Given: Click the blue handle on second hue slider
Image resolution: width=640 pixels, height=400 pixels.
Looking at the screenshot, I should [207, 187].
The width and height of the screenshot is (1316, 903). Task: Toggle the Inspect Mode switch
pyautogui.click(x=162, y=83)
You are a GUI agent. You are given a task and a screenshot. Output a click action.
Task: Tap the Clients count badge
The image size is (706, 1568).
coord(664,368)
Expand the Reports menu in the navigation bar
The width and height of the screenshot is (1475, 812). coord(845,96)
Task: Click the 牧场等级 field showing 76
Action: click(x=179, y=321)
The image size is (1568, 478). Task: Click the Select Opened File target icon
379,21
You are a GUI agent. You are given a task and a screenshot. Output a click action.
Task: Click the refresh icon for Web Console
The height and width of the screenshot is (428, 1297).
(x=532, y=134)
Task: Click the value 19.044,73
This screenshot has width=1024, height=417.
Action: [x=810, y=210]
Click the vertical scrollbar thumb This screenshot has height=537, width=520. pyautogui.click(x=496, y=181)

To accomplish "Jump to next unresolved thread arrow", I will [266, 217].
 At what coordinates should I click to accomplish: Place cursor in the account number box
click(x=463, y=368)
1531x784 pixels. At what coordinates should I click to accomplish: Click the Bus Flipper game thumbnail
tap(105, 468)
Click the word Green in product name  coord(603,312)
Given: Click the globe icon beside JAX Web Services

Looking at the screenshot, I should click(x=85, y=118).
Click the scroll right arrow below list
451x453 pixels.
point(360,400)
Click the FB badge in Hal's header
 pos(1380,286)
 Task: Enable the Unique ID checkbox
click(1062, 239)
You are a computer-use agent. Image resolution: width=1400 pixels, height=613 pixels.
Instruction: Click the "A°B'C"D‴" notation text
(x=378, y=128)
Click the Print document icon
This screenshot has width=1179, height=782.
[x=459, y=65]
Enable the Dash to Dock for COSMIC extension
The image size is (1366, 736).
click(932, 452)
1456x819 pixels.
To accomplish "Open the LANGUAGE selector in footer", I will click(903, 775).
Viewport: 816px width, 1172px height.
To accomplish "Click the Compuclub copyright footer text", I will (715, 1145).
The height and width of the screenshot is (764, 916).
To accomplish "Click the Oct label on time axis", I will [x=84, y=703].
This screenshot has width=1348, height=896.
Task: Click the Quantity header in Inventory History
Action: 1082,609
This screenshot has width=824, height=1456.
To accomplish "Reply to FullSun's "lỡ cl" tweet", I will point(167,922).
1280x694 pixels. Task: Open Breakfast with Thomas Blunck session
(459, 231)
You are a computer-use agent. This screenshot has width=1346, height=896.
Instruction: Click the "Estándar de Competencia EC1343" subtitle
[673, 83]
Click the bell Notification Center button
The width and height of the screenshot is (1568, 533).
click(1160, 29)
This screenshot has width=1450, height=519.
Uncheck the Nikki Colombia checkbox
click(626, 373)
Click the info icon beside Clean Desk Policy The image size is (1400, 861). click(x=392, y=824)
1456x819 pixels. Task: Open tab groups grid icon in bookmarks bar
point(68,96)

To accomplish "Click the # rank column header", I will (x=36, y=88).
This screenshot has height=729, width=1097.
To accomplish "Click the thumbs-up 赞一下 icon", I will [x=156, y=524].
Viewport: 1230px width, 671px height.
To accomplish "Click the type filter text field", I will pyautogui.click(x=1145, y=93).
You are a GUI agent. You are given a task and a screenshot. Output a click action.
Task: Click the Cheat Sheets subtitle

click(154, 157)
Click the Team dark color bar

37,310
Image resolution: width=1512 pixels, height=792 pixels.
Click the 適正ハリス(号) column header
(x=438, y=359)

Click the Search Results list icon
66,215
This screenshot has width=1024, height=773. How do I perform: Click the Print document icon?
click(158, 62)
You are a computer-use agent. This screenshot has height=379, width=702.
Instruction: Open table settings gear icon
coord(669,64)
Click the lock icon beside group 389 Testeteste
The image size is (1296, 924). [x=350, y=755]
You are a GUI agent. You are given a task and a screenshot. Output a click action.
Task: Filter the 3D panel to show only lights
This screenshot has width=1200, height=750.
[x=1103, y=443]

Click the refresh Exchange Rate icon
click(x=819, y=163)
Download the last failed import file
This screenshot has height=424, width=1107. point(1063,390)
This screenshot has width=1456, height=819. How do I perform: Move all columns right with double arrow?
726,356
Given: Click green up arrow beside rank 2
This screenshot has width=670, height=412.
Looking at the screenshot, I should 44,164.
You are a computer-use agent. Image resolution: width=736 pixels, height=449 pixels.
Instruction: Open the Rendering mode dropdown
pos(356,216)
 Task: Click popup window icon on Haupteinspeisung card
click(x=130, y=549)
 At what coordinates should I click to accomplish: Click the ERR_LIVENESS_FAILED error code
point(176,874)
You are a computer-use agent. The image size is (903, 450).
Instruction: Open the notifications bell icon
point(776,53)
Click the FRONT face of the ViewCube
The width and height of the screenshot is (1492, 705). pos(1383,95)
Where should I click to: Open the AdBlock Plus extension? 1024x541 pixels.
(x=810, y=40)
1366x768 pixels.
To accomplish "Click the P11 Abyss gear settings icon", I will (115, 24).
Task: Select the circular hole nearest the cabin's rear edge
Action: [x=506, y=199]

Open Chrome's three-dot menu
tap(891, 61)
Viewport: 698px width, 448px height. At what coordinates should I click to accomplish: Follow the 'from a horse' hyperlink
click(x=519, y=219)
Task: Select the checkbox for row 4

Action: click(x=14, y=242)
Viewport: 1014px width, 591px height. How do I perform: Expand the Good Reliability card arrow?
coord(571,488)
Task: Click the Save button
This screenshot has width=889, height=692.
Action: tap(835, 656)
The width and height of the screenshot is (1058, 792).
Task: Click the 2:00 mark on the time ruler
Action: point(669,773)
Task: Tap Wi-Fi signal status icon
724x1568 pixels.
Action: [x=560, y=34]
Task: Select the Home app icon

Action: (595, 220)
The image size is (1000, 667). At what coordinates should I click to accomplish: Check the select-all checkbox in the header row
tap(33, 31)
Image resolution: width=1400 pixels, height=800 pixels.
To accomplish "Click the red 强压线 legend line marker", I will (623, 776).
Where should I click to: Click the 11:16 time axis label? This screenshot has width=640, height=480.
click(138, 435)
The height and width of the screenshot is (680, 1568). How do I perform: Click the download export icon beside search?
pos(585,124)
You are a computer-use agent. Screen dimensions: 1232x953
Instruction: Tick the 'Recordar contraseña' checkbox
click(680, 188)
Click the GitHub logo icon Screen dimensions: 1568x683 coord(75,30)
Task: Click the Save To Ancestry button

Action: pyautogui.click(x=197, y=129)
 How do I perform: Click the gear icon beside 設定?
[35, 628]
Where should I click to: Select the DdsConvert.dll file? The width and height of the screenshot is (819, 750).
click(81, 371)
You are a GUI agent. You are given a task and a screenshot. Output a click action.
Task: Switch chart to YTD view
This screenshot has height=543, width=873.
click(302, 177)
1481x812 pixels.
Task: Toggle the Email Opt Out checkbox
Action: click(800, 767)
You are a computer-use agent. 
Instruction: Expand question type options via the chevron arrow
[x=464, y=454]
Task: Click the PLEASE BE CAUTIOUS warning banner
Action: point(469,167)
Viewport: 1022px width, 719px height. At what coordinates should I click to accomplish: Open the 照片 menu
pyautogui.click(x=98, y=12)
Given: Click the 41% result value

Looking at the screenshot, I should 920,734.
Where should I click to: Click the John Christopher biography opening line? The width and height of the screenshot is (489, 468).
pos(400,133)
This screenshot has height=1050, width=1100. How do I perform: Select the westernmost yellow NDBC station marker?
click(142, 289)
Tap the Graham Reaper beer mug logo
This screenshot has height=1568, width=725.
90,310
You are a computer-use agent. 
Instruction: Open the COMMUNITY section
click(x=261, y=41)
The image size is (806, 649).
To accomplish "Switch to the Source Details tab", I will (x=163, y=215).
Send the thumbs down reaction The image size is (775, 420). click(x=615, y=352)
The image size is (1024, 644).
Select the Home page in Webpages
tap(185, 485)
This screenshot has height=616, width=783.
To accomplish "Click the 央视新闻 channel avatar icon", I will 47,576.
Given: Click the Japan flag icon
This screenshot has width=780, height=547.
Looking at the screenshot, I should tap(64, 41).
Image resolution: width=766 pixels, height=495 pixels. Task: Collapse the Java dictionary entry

To do :: Put the lines above, starting with the line containing "Where should I click to: Select" and going on through the line containing "Action: click(800, 767)", into a Markdown table with the columns Row and Line. Give each line its row number and leave out any blank lines.

Full answer ::
| Row | Line |
|---|---|
| 1 | Where should I click to: Select the DdsConvert.dll file? The width and height of the screenshot is (819, 750). |
| 2 | click(81, 371) |
| 3 | You are a GUI agent. You are given a task and a screenshot. Output a click action. |
| 4 | Task: Switch chart to YTD view |
| 5 | This screenshot has height=543, width=873. |
| 6 | click(302, 177) |
| 7 | 1481x812 pixels. |
| 8 | Task: Toggle the Email Opt Out checkbox |
| 9 | Action: click(800, 767) |